La pianista es una de las figuras salidas de Spotify, y en camino está también Salvador Sobraltambién presente en el acto. La lista de artistas que rompen con la plataforma incluye por ahora a nombres como Vic Moliner, Los Sara Fontán, Magalí Sare, Joana Gomila, Maio y Mar Pujol, a los que se añaden los catálogos de grupos ya inexistentes como Els Surfin’ Sirles y The Sey Sisters. Es la respuesta a una tendencia ya registrada en el campo internacional por grupos como Massive Attack, Xiu Xiu, King Gizzard & The Lizard Wizard, Deerhoof y Café Tacuba.
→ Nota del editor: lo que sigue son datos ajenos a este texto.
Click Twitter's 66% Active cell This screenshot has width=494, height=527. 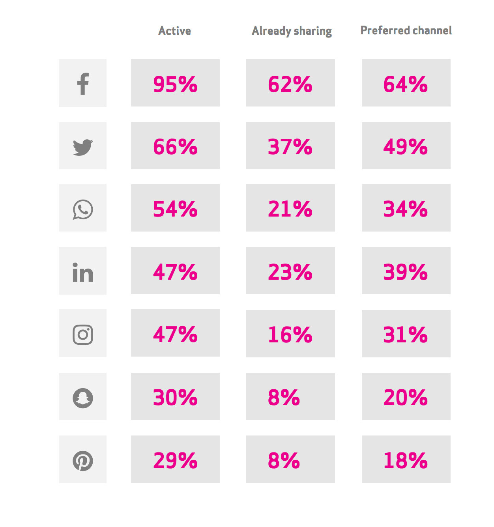175,146
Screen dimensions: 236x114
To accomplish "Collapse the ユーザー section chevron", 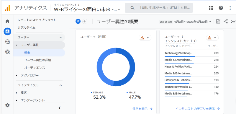I will 60,38.
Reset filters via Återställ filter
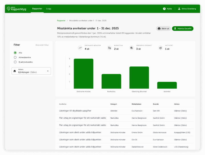The image size is (205, 155). coord(42,45)
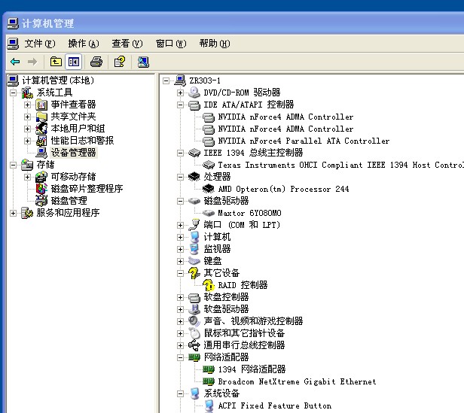The width and height of the screenshot is (464, 413).
Task: Select 磁盘管理 in left tree
Action: coord(69,201)
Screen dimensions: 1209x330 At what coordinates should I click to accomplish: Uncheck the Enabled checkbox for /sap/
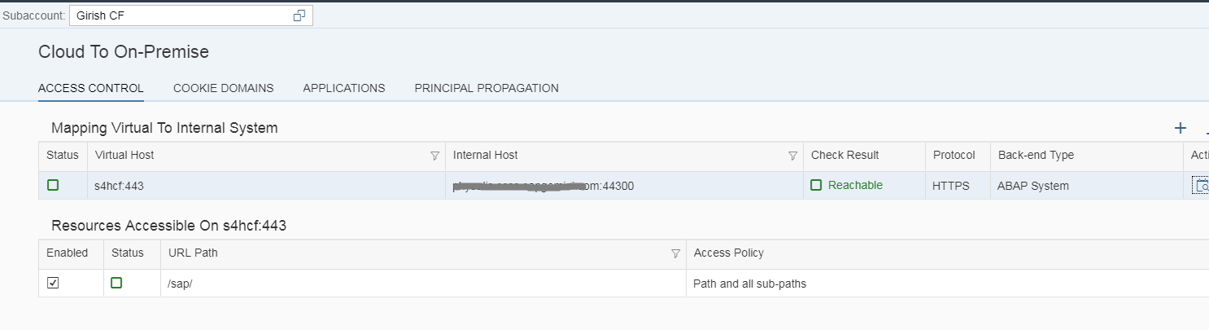(x=53, y=283)
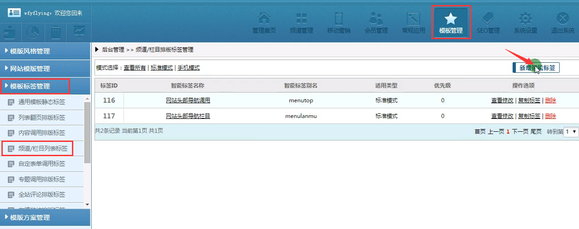Image resolution: width=579 pixels, height=229 pixels.
Task: Expand 模版风格管理 sidebar section
Action: (45, 51)
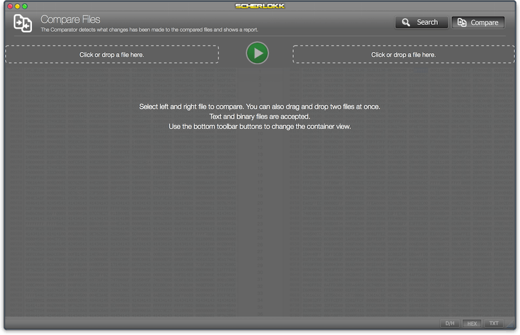The width and height of the screenshot is (520, 335).
Task: Click the magnifier icon in Search
Action: click(x=406, y=22)
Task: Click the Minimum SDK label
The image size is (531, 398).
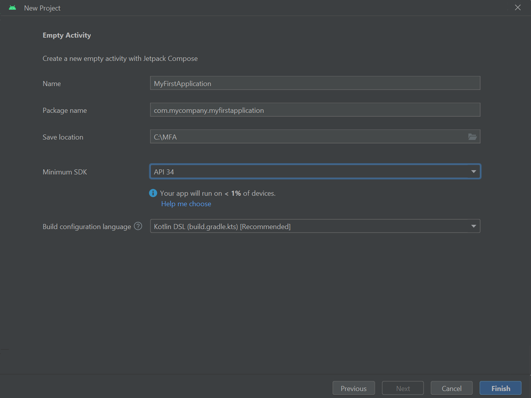Action: [65, 172]
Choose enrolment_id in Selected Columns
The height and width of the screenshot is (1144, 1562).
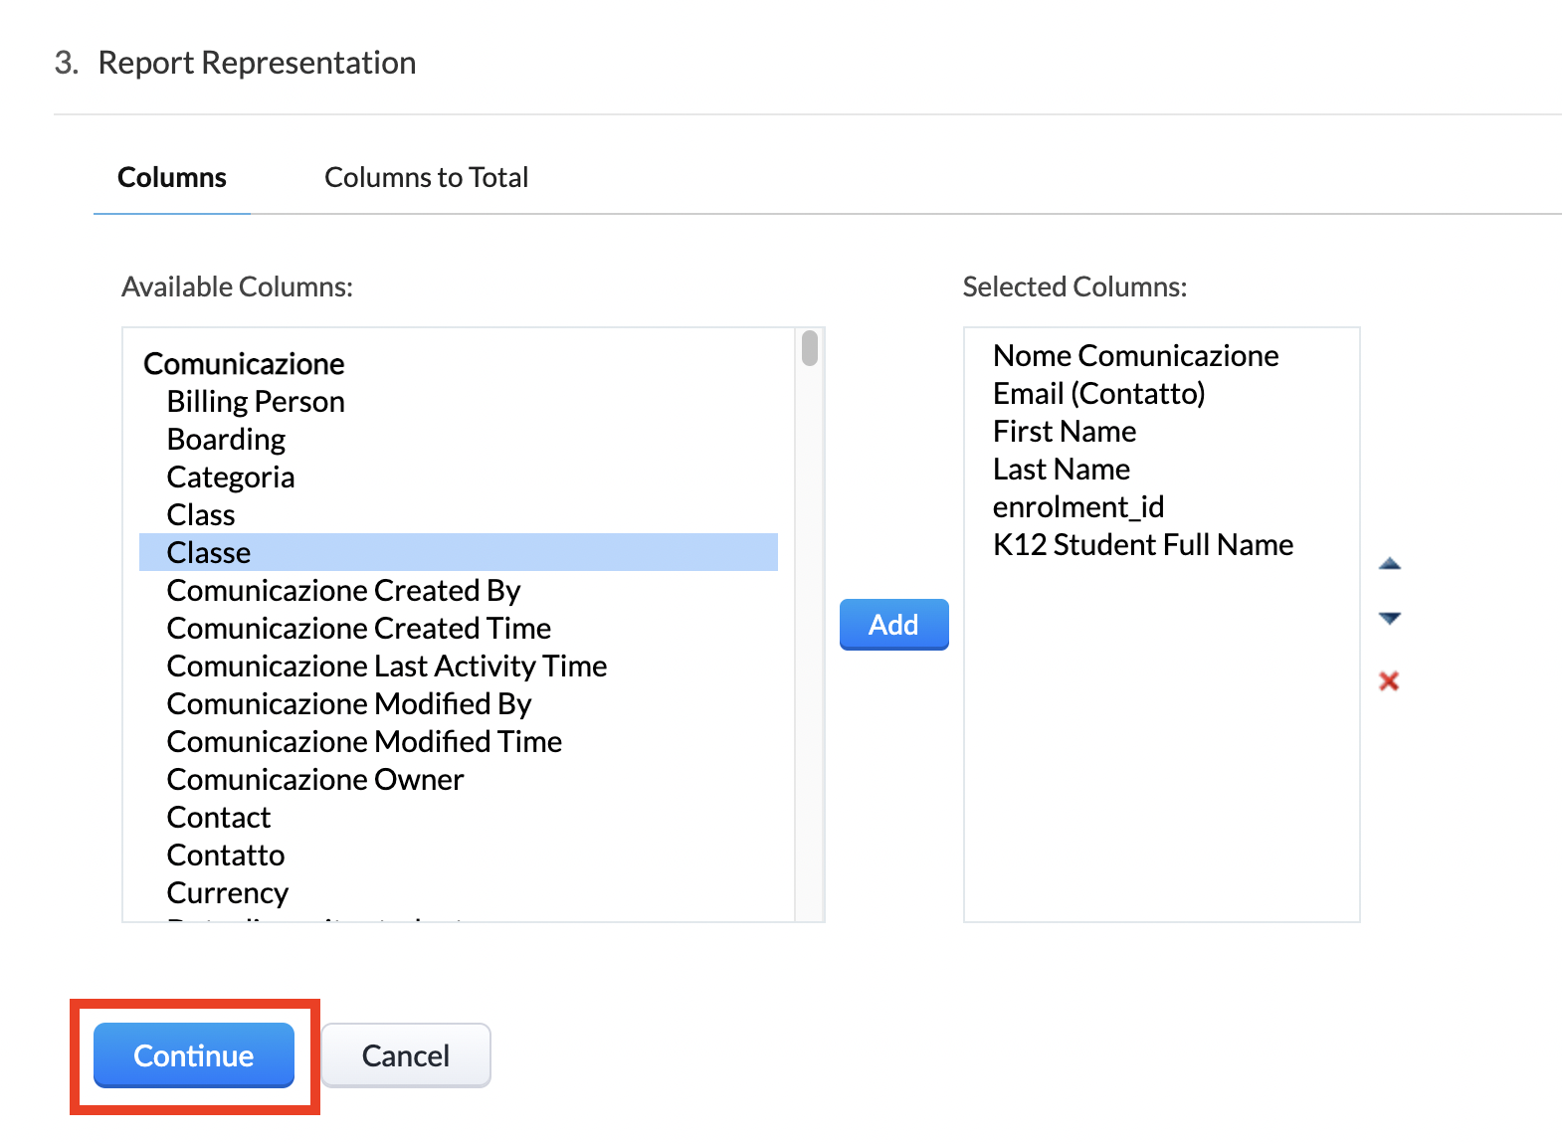1077,507
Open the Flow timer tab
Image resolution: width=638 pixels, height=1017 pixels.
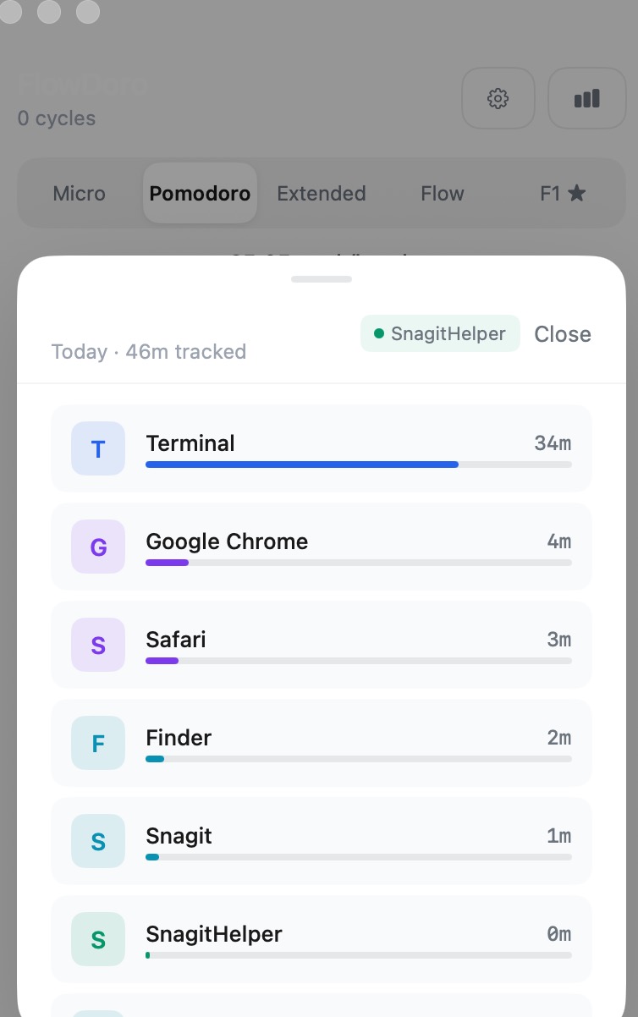pyautogui.click(x=442, y=193)
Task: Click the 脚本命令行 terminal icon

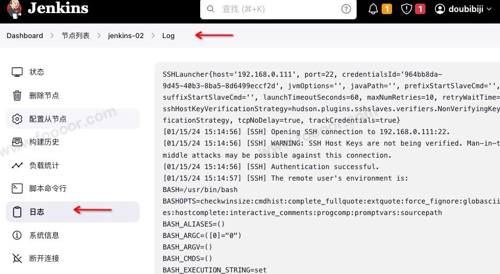Action: click(x=17, y=188)
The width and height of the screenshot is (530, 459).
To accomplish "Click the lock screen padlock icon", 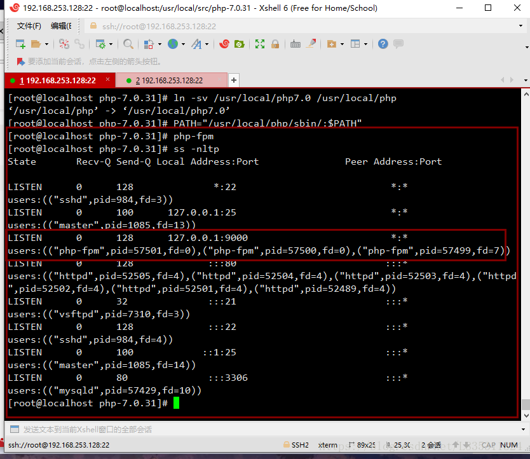I will click(275, 44).
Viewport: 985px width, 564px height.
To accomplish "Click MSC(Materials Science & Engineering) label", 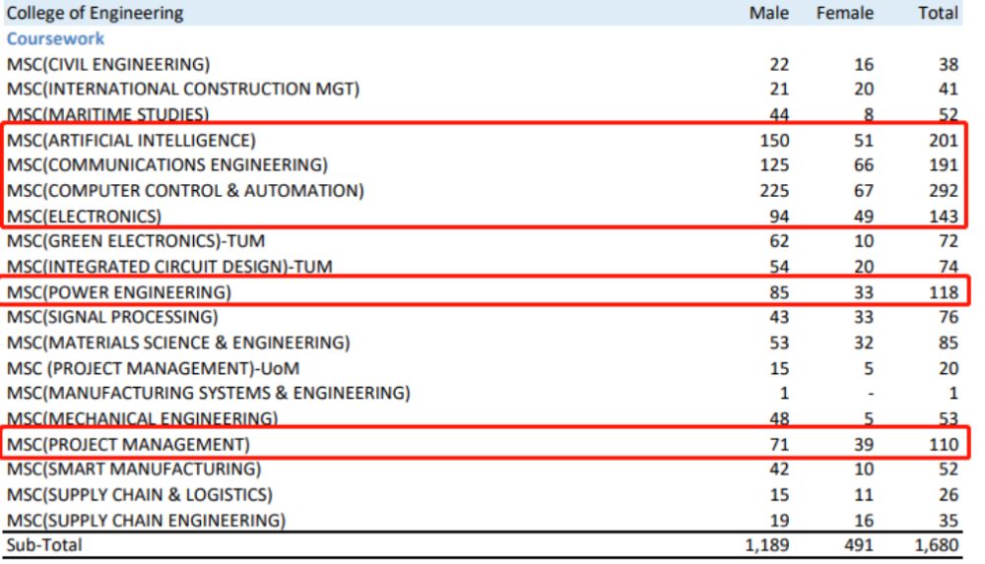I will [178, 343].
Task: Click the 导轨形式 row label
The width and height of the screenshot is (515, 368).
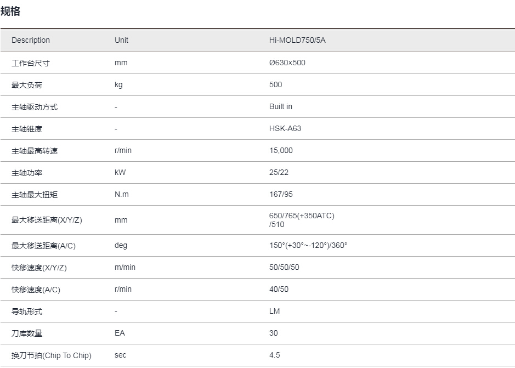Action: tap(27, 312)
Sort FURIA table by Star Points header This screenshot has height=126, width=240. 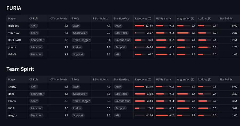pos(226,19)
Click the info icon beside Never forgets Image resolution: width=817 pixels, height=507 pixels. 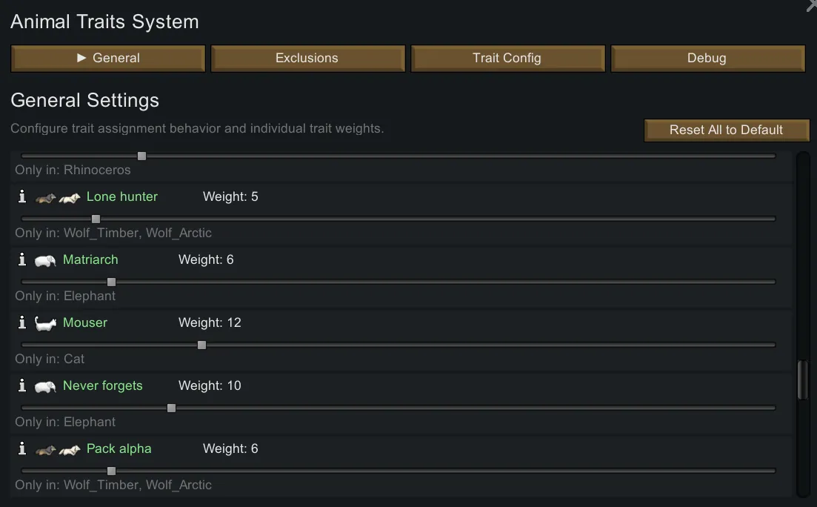22,385
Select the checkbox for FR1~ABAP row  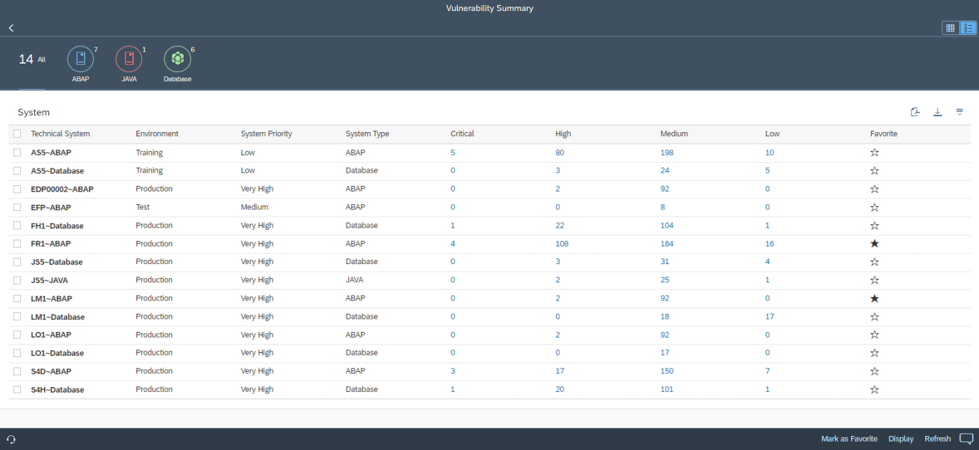pyautogui.click(x=17, y=243)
Clara Peya destacó que el fundador y presidente ejecutivo de Spotify, Daniel Ek, “ha invertido unos 700 millones de euros en Helsing, empresa armamentística alemana, que fabrica tecnología militar con IA”. Y agregó que “hay muchos más motivos” para romper con la plataforma. “En el último año ha publicado anuncios del ICE, que en lo que llevamos de año ha matada a dos manifestantes en Estados Unidos. Nos hemos enterado porque son blancos, porque otras personas racializadas han sido también asesinadas por el ICE”.
Comportamiento “tiránico”
Argumentos que se suman a otros que ya llevan años de recorrido y que apuntan a la propia naturaleza industrial de Spotify, “la plataforma que peor paga, 0,003 euros por reproducción”, y su posición de agente de filiación casi obligatoria para existir en el mundo de la música. “Un secuestro y un comportamiento tiránico”, denunció Salvador Sobral, mientras que Virgínia Soler (conocida artísticamente como Birch) hizo notar que “el 88% del contenido de Spotify, que registra menos de 1.000 reproducciones, se ha desmonetizado y los creadores no ganan nada con él”. Soler añadió que todo ello se agrava ahora con la entrada masiva de canciones creadas con IA, a través de “acuerdos con Sony Music, Universal, Warner y otras compañías más pequeñas”, apuntó. “Spotify dice que tiene políticas para proteger a los artistas, pero se está viendo que no es así”.
Los impulsores de la campaña proponen a los artistas que apuesten por otras plataformas, como Qobuz, que compensan mejor a los creadores y que están “presuntamente libres de escándalos”. La campaña protagonizará este domingo en el Ateneu L’Harmonia una jornada en la que se celebrarán debates en torno a la posibilidad de plataformas “democráticas, justas y de código abierto”.